Attività
Puoi proseguire il brano sulla fotografia di Masao Yamamoto, riprendendo subito dopo la sua ultima frase?
------ Brano selezionato
Masao Yamamoto, Kawa=Flow serie #1629, 2014
Uomo e natura dialogano armoniosamente nei vari capitoli: caos, tranquillità, desiderio, costruzione di luce, superamento di spazio e tempo, purificazione (o meglio shizuka», che in giapponese vuol dire anche profumo). Immagini nitide o sgranate, luminose o buie definite dal linguaggio del bianco e nero e modulate nelle tonalità di grigi della stampa alla gelatina ai sali d’argento, talvolta declinate in seppia.
In questa sorta di archivio visuale Masao Yamamoto sfida il concetto stesso di limite, nel tentativo di catturare detto e non detto, così come avviene in tutti gli altri suoi progetti – a partire dagli anni 90 – tra cui i noti A box of Ku (presentato anche in occasione della prima edizione di Tokyo International Photo Biennale nel 1995) e a seguire con Nakazora, Kawa e Shizuka.
------------
------ Dati forniti
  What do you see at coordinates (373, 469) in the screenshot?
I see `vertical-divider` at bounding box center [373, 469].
------------
------ Dati forniti
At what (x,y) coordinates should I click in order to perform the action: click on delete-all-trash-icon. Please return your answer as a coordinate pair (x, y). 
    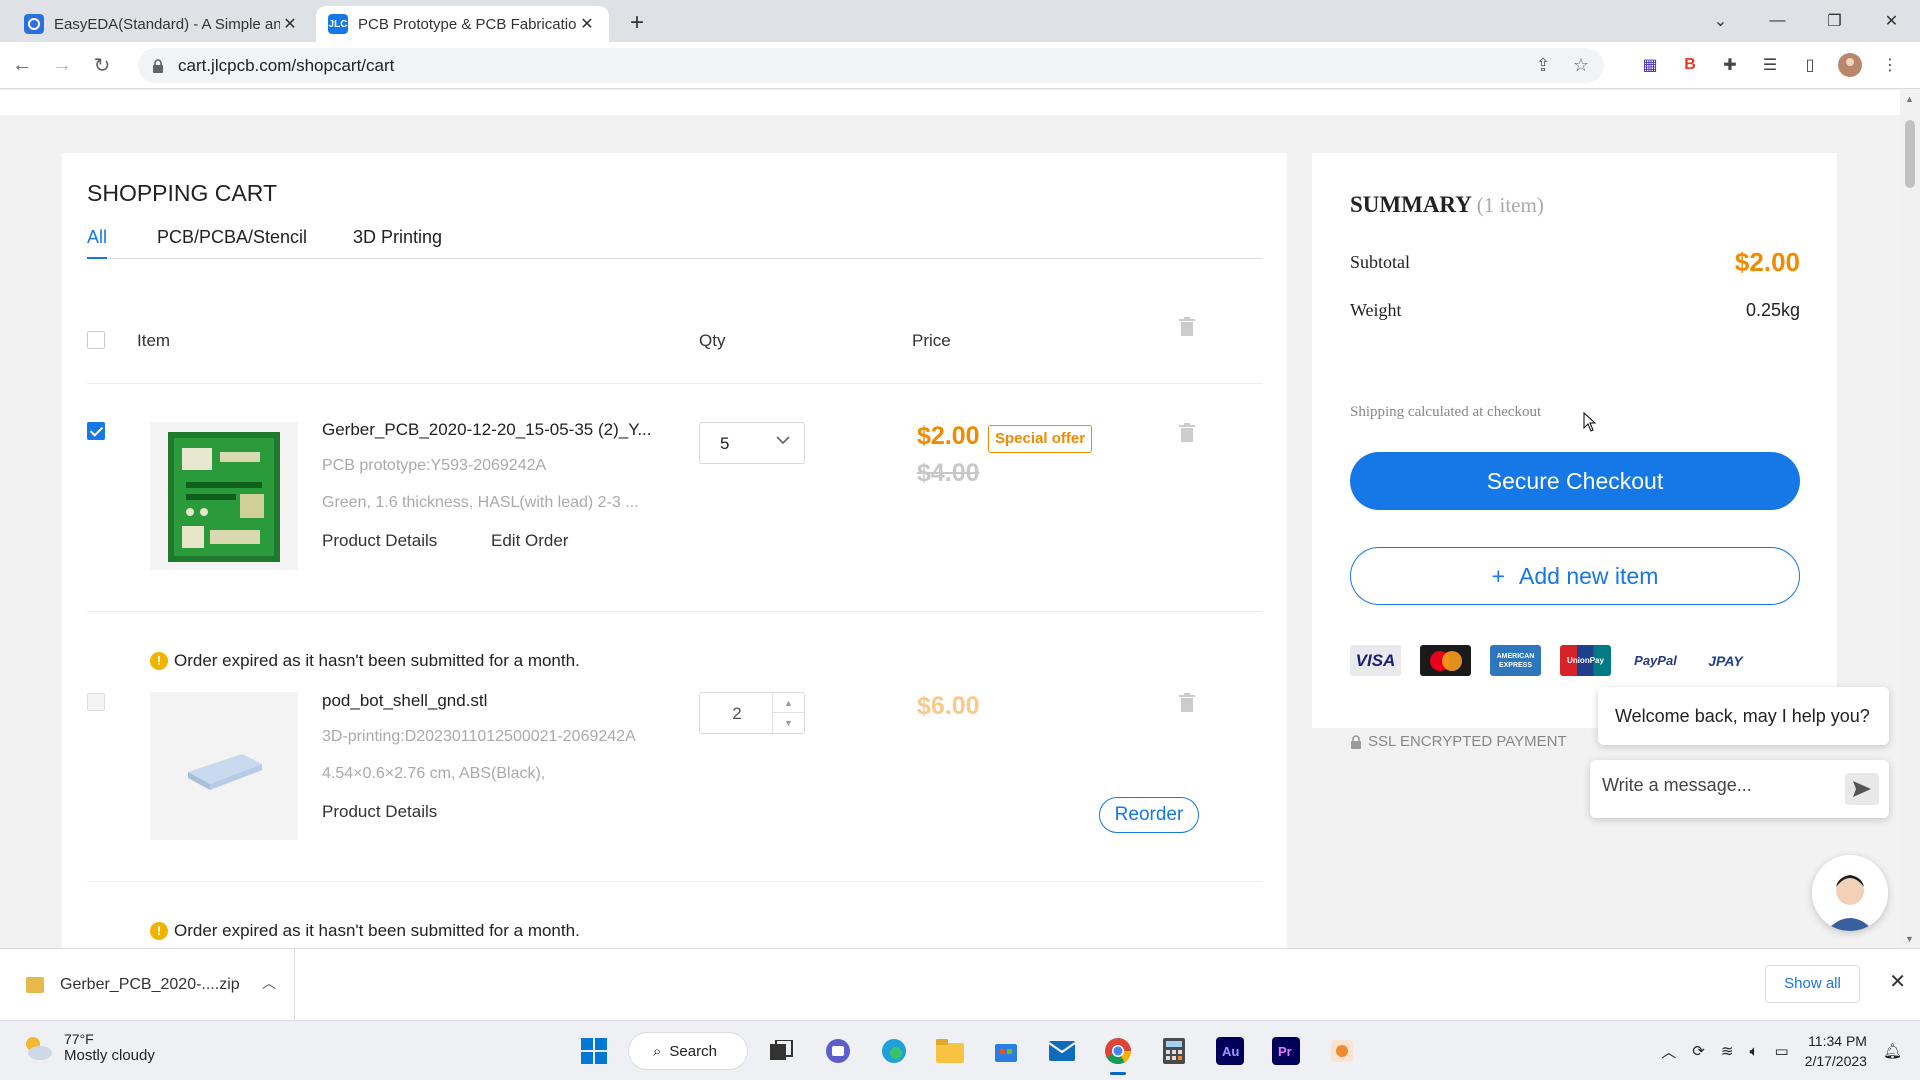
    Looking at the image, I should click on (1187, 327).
------------
------ Dati forniti
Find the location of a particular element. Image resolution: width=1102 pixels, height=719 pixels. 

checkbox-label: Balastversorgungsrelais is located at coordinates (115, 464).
------------
Risposta all'attività
Al Grand Palais – sede della più importante fiera internazionale di fotografia – anche il book signing diventa un momento rituale per lui. Il fotografo siede, apre la scatola con il pennarello nero, il sigillo e il tampone con l’inchiosto rosso e poi firma – una ad una – le copie del volume. La gestualità è accompagnata da un silenzio rigoroso. Infine, il suo capo si china in segno di rispetto nel porgere all’acquirente l’ambita copia autografata. Ogni elemento, in fondo, è traducibile nella sua preziosità. La rappresentazione teatrale del gesto stesso ha il suo valore nel fluire del racconto, nella summa del tempo, nell’unità che procede per segni, frammenti.
Ha studiato pittura e calligrafia alla Scuola d’Arte di Gamagori con Goro Saito. In che modo questa formazione ha influenzato la sua fotografia?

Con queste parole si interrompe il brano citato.